Page text —
----
SharpDevelop Initial Review

As I mentioned in this post, I was interested in SharpDevelop, a free .net editor. I’ve been writing some with it a bit at home yesterday and today, and it strikes me as adequate for basic messing around at home on projects. Two months ago, I might have said it was super and all you’d need, but I’ve since experienced ReSharper, and I miss it at home! SharpDevelop does have syntax highlighting and Intellisense, though unlike Resharper, it does require a compile to pick up anything new, and doesn’t have marking of unused code, which has gotten me in the positively addictive habit of search-and-destroying.  It does have the ever-useful Go To Definition and Find References feature, as well as NUnit integration, which is nice.

The feel is a little bit homegrown- it’s definitely not the edges-polished look that VS/Resharper has. However, it so far seems extremely lightweight resource-wise, unlike VS/Resharper-when I had that with 1GB at work, my computer was practically useless.  My home computer with 1GB barely seems to notice SharpDevelop.  SharpDevelop  can work with Visual Studio solutions, which is very nice since most code you’ll find on the web is packaged that way.
----
Data section —

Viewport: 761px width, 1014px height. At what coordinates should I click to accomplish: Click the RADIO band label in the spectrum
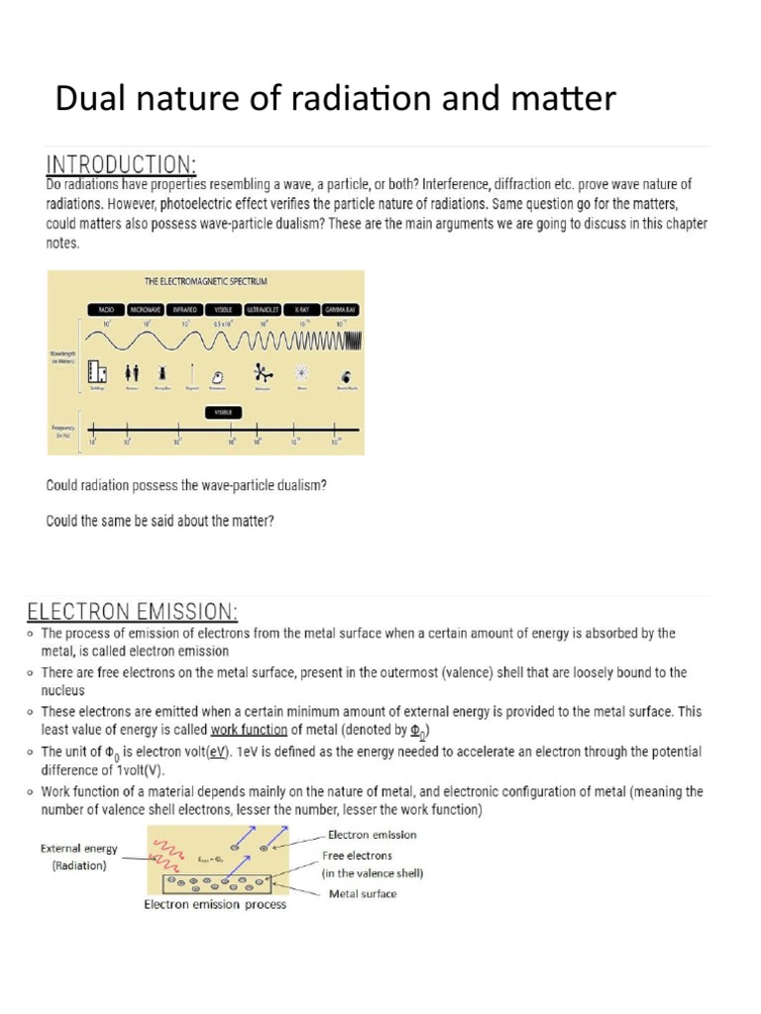click(104, 310)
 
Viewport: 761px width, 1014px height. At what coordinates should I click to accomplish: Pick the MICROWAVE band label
click(145, 310)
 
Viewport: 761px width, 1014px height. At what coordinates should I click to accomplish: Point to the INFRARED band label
click(187, 310)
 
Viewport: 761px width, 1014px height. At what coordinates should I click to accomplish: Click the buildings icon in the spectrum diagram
click(97, 371)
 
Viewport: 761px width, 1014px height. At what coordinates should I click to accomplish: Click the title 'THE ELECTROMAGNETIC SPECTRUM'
click(206, 282)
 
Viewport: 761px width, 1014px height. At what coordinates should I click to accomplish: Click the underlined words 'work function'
click(249, 731)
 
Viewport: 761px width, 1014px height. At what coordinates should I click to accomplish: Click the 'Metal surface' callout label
click(363, 893)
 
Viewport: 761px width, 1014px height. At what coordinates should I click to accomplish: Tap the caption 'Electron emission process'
click(215, 905)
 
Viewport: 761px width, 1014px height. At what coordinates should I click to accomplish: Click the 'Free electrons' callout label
click(358, 855)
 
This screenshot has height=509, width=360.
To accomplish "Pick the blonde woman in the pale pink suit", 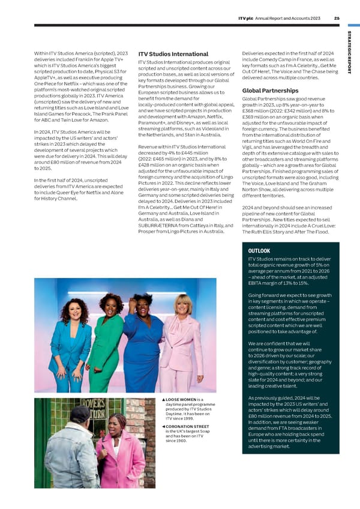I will point(182,339).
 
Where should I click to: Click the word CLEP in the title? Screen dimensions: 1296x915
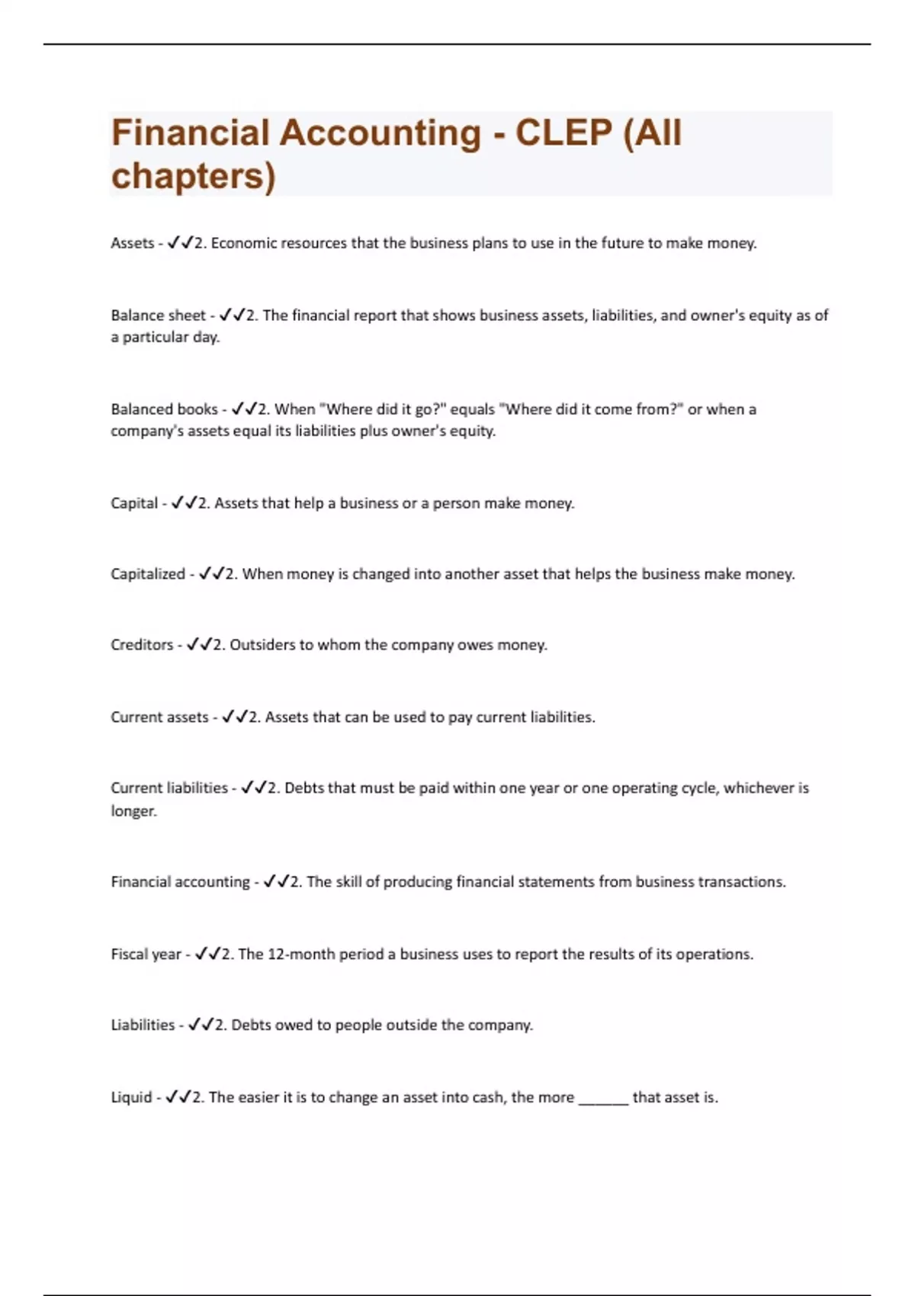click(563, 133)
----
What to work on —
1. In the SharpDevelop review, what does SharpDevelop require before its Intellisense picks up anything new?
2. Translate this sentence from the SharpDevelop review into Spanish: "SharpDevelop can work with Visual Studio solutions, which is very nice since most code you'll find on the web is packaged that way."
3. Go on with the SharpDevelop review from where it stops.
The records have no connection to the SharpDevelop review.

Replies —
1. A compile.

2. SharpDevelop puede trabajar con soluciones de Visual Studio, lo cual es muy conveniente, ya que la mayor parte del código que encontrarás en la web está empaquetado de esa manera.

3.
Current judgment: VS with ReSharper really is fantastic, and is helpful in a thousand tiny ways. However, the combination would cost something like $400. At the office, it’s absolutely worth arguing it out with management to get it bought, and if you’re doing heavy work at home, it’s definitely worth the investment. That’s not everyone though-if you’re just doing small stuff, free stuff, just learning, or $400 is plain out of the question, SharpDevelop isn’t a bad way to go. It’s much, much better than notepad, and though less polished than Microsoft’s Express offerings, SharpDevelop is arguably more full-featured.